CDC: 2,400 flu-related deaths occurred from Oct. 1, 2019, to Nov. 30, 2019. Lot of Grandpa George's in that 2400 so at what number of deaths are you will to live with?

As far as Grandpa George dying from COVID after going to a football game. He made that choice to go and in life we all make personal decisions and weight the odds of how those decisions will affect our life....

Grandpa George can fall in the tub and break his hip and die. Yet he still takes a bath or shower.

Quote:According to the U.S. Centers for Disease Control and Prevention:

One in four Americans aged 65+ falls each year.
Every 11 seconds, an older adult is treated in the emergency room for a fall; every 19 minutes, an older adult dies from a fall.
Falls are the leading cause of fatal injury and the most common cause of nonfatal trauma-related hospital admissions among older adults.
Falls result in more than 2.8 million injuries treated in emergency departments annually, including over 800,000 hospitalizations and more than 27,000 deaths.

At some point just like everything else with life...PERSONAL DECISIONS matter and we all make 100s each and every day. And as a country we dont make other people responsible for our decisions to try and make Grandpa George 100% safe

Think whatever you want. But I find your bath analogy asinine.

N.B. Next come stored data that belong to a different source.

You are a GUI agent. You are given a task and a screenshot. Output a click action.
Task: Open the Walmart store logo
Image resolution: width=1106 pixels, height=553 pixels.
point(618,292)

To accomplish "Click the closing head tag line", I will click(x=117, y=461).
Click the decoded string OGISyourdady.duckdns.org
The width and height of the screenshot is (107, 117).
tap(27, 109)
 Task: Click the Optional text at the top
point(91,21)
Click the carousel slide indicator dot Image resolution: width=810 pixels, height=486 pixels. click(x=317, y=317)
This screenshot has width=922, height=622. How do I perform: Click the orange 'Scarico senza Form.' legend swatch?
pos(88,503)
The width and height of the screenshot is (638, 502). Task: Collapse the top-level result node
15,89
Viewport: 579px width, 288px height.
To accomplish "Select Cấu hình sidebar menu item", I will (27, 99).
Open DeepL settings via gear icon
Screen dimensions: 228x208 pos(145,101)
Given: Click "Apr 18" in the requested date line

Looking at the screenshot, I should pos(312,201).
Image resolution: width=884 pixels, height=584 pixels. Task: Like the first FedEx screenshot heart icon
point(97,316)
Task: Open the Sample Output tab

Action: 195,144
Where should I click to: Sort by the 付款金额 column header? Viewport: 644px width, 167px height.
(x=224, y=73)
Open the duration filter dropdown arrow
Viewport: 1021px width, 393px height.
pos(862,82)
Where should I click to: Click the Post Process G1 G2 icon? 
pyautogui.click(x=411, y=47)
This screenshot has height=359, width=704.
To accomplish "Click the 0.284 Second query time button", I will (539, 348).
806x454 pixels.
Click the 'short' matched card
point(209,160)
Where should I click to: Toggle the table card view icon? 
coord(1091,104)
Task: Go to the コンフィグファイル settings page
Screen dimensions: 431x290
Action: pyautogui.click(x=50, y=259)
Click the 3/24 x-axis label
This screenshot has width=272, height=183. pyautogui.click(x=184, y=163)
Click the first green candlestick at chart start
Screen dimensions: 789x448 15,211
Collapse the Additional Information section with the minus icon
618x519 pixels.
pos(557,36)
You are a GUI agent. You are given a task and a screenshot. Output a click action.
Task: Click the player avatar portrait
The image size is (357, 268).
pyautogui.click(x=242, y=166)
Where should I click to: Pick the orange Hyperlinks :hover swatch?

Sorry, if I go to the store because I need bread and you make me sick because you decided to go to a house party with 30 others last weekend during a global pandemic and/or don't wear a mask in the store and I die from COVID and leave my two kids behind that wasn't "my choice." And that's what you're missing here. Like I said think what you want.

Stay on topic because nowhere in this thread were we talking about going in a store or wearing a mask.

I asked the question how a 18-22 year old playing a football game for 40 minutes (I guess linemen are in the game that long) is going to kill Grandpa George? How is he any safer if the game isnt played?

As far as him being at the game, no one is forcing Grandpa George to watch live. Only Grandpa George is making that choice. The same choice he makes everytime he does something that is dangerous to old people...like taking a bath and falling.

So now we come to the 18-22 year old bring it home to Grandpa George and killing him.

Lets look at the odds of that....even if 70 year old Grandpa George gets the virus from Little Johnny. He has a 92 to 98% chance of surviving at that age. Depending on what else is wrong with him. GREAT ODDS. But the odds are even lower of Grandpa George catching this virus because Little Johnny played a football game...

I dont know the % but a guess is that 90+% of those playing on Saturday will not be home in 14 to 21 days and around Grandpa George. Then you take the odds of Johnny actually catching it from the football game...has to be 99% chance he wont.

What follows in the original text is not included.